» YOUR GOAL
Should any entry seem unclear, still set it down exactly as given, along with all the others.

» DATA FOR THIS TASK
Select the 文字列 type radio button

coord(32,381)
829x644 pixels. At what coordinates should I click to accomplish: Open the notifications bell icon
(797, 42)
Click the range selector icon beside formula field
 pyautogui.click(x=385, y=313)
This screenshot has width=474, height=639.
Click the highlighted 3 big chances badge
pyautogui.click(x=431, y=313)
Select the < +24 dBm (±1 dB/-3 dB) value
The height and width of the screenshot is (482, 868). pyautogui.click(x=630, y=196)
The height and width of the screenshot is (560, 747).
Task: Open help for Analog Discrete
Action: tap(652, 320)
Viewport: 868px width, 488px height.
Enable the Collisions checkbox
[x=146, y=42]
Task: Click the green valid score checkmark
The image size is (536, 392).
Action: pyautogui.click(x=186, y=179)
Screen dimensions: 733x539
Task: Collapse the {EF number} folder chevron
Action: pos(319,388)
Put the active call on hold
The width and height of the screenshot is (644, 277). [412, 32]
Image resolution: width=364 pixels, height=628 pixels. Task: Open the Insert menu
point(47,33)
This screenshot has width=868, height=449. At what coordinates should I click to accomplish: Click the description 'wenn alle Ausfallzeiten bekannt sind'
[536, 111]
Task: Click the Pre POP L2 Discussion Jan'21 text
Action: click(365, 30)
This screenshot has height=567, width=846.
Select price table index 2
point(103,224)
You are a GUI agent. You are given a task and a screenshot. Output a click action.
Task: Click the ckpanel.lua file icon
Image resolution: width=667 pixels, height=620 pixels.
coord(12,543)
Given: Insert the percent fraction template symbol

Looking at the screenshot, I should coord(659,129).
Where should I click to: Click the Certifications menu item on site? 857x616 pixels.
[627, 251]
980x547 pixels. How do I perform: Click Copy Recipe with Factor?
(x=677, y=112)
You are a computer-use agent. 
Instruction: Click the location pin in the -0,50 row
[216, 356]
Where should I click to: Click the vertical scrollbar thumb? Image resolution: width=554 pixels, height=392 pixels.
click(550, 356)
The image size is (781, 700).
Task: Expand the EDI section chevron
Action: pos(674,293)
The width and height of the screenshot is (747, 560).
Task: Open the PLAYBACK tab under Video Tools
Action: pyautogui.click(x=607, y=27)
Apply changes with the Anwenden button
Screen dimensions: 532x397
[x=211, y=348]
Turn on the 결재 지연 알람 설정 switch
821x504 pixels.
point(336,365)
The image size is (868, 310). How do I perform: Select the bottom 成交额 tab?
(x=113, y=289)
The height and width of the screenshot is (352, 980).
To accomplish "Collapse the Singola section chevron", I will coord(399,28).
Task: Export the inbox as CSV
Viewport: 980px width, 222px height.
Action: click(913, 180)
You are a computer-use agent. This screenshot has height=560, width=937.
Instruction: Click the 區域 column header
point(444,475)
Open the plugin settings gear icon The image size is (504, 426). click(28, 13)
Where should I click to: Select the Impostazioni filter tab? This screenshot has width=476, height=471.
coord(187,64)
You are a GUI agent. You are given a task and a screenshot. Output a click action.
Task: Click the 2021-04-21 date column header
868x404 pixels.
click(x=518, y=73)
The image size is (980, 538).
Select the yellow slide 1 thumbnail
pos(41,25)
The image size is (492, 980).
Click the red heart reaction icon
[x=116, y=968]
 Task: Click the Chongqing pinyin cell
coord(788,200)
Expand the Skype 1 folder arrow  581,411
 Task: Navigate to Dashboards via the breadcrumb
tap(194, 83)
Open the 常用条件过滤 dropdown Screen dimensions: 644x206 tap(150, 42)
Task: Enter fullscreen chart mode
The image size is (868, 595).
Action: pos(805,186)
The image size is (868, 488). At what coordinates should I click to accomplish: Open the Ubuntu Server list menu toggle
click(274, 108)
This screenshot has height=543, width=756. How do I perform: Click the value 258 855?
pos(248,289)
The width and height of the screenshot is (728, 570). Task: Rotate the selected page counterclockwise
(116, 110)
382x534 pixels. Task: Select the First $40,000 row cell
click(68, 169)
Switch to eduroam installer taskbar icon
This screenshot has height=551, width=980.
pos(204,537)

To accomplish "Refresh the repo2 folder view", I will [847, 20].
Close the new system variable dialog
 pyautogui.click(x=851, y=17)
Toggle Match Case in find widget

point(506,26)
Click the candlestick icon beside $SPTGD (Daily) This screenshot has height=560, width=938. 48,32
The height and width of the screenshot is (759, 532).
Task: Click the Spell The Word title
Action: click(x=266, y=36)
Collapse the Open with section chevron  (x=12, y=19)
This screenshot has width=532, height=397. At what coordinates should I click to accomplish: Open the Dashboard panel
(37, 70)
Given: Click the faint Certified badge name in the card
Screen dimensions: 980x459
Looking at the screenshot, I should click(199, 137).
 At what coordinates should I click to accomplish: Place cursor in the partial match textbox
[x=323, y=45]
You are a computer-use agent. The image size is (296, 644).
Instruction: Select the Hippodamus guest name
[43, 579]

» REPLY TO THE EXERCISE
Select the 文字列 type radio button

coord(32,381)
829x644 pixels. At what coordinates should I click to accomplish: Open the notifications bell icon
(797, 42)
Click the range selector icon beside formula field
 pyautogui.click(x=385, y=313)
This screenshot has width=474, height=639.
Click the highlighted 3 big chances badge
pyautogui.click(x=431, y=313)
Select the < +24 dBm (±1 dB/-3 dB) value
The height and width of the screenshot is (482, 868). pyautogui.click(x=630, y=196)
The height and width of the screenshot is (560, 747).
Task: Open help for Analog Discrete
Action: tap(652, 320)
Viewport: 868px width, 488px height.
Enable the Collisions checkbox
[x=146, y=42]
Task: Click the green valid score checkmark
The image size is (536, 392).
Action: pyautogui.click(x=186, y=179)
Screen dimensions: 733x539
Task: Collapse the {EF number} folder chevron
Action: pos(319,388)
Put the active call on hold
The width and height of the screenshot is (644, 277). [412, 32]
Image resolution: width=364 pixels, height=628 pixels. Task: Open the Insert menu
point(47,33)
This screenshot has width=868, height=449. At what coordinates should I click to accomplish: Click the description 'wenn alle Ausfallzeiten bekannt sind'
[536, 111]
Task: Click the Pre POP L2 Discussion Jan'21 text
Action: click(365, 30)
This screenshot has height=567, width=846.
Select price table index 2
point(103,224)
You are a GUI agent. You are given a task and a screenshot. Output a click action.
Task: Click the ckpanel.lua file icon
Image resolution: width=667 pixels, height=620 pixels.
coord(12,543)
Given: Insert the percent fraction template symbol

Looking at the screenshot, I should coord(659,129).
Where should I click to: Click the Certifications menu item on site? 857x616 pixels.
[627, 251]
980x547 pixels. How do I perform: Click Copy Recipe with Factor?
(x=677, y=112)
You are a computer-use agent. 
Instruction: Click the location pin in the -0,50 row
[216, 356]
Where should I click to: Click the vertical scrollbar thumb? Image resolution: width=554 pixels, height=392 pixels.
click(550, 356)
The image size is (781, 700).
Task: Expand the EDI section chevron
Action: pos(674,293)
The width and height of the screenshot is (747, 560).
Task: Open the PLAYBACK tab under Video Tools
Action: pyautogui.click(x=607, y=27)
Apply changes with the Anwenden button
Screen dimensions: 532x397
[x=211, y=348]
Turn on the 결재 지연 알람 설정 switch
821x504 pixels.
point(336,365)
The image size is (868, 310). How do I perform: Select the bottom 成交额 tab?
(x=113, y=289)
The height and width of the screenshot is (352, 980).
To accomplish "Collapse the Singola section chevron", I will coord(399,28).
Task: Export the inbox as CSV
Viewport: 980px width, 222px height.
Action: click(913, 180)
You are a computer-use agent. This screenshot has height=560, width=937.
Instruction: Click the 區域 column header
point(444,475)
Open the plugin settings gear icon The image size is (504, 426). click(28, 13)
Where should I click to: Select the Impostazioni filter tab? This screenshot has width=476, height=471.
coord(187,64)
You are a GUI agent. You are given a task and a screenshot. Output a click action.
Task: Click the 2021-04-21 date column header
868x404 pixels.
click(x=518, y=73)
The image size is (980, 538).
Select the yellow slide 1 thumbnail
pos(41,25)
The image size is (492, 980).
Click the red heart reaction icon
[x=116, y=968]
 Task: Click the Chongqing pinyin cell
coord(788,200)
Expand the Skype 1 folder arrow  581,411
 Task: Navigate to Dashboards via the breadcrumb
tap(194, 83)
Open the 常用条件过滤 dropdown Screen dimensions: 644x206 tap(150, 42)
Task: Enter fullscreen chart mode
The image size is (868, 595).
Action: pos(805,186)
The image size is (868, 488). At what coordinates should I click to accomplish: Open the Ubuntu Server list menu toggle
click(274, 108)
This screenshot has height=543, width=756. How do I perform: Click the value 258 855?
pos(248,289)
The width and height of the screenshot is (728, 570). Task: Rotate the selected page counterclockwise
(116, 110)
382x534 pixels. Task: Select the First $40,000 row cell
click(68, 169)
Switch to eduroam installer taskbar icon
This screenshot has height=551, width=980.
pos(204,537)

To accomplish "Refresh the repo2 folder view", I will [847, 20].
Close the new system variable dialog
 pyautogui.click(x=851, y=17)
Toggle Match Case in find widget

point(506,26)
Click the candlestick icon beside $SPTGD (Daily) This screenshot has height=560, width=938. 48,32
The height and width of the screenshot is (759, 532).
Task: Click the Spell The Word title
Action: click(x=266, y=36)
Collapse the Open with section chevron  (x=12, y=19)
This screenshot has width=532, height=397. At what coordinates should I click to accomplish: Open the Dashboard panel
(37, 70)
Given: Click the faint Certified badge name in the card
Screen dimensions: 980x459
Looking at the screenshot, I should click(199, 137).
 At what coordinates should I click to accomplish: Place cursor in the partial match textbox
[x=323, y=45]
You are a computer-use agent. The image size is (296, 644).
Instruction: Select the Hippodamus guest name
[43, 579]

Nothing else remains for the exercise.